As Electric Malady opens, the film's protagonist, William Hendelberg, recalls a night of youthful high jinks when he climbed a pine tree to shelter from a sudden downpour, watched the rain tumble from the sky, and felt an equally unexpected surge of joy as he marvelled at the variety of things and his own surely endless possibilities. Back then, he played in several bands, studied too in Borås and Olso, and shot video footage of himself that reveals a fresh-faced, seemingly carefree lad. Those were the days, my friend. 'Life,' he says, 'felt like a large smorgasbord ready to be devoured'. Now, just turned 40, William lives alone in Närke, far from the noise and technology of the city, in a single room lined with tin foil, in an isolated cottage surrounded, ironically, by pine trees.

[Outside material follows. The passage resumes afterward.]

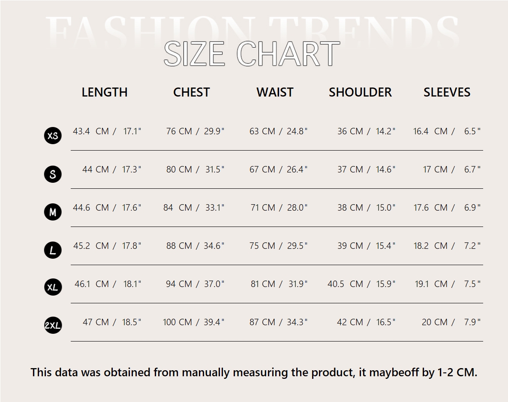Image resolution: width=508 pixels, height=402 pixels.
Task: Click the SIZE CHART title text
Action: [x=252, y=54]
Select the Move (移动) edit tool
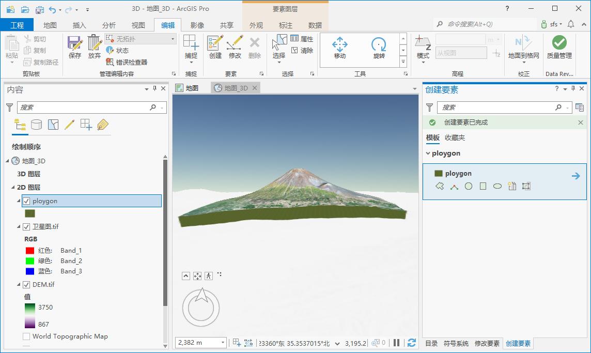This screenshot has width=591, height=353. [339, 48]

Maria, his girlfriend of happier days, is now married with kids so she no longer drops in as she once did. William receives few visitors other than his beloved sister, devoted parents, a kindly local priest, and the occasional medical professional interested in the debilitating condition from which he suffers – electrosensitivity, once called 'microwave syndrome' but now officially defined by the World Health Organisation as electromagnetic hypersensitivity (EHS). This little-understood, generally misunderstood illness can cause acutely painful arthralgia, dizziness, heart palpitations, hyperacusis, migraine, nausea, tinnitus and vertigo – all symptoms associated with anxiety, confusion, depression, fatigue, memory loss, insomnia and even suicidal tendencies.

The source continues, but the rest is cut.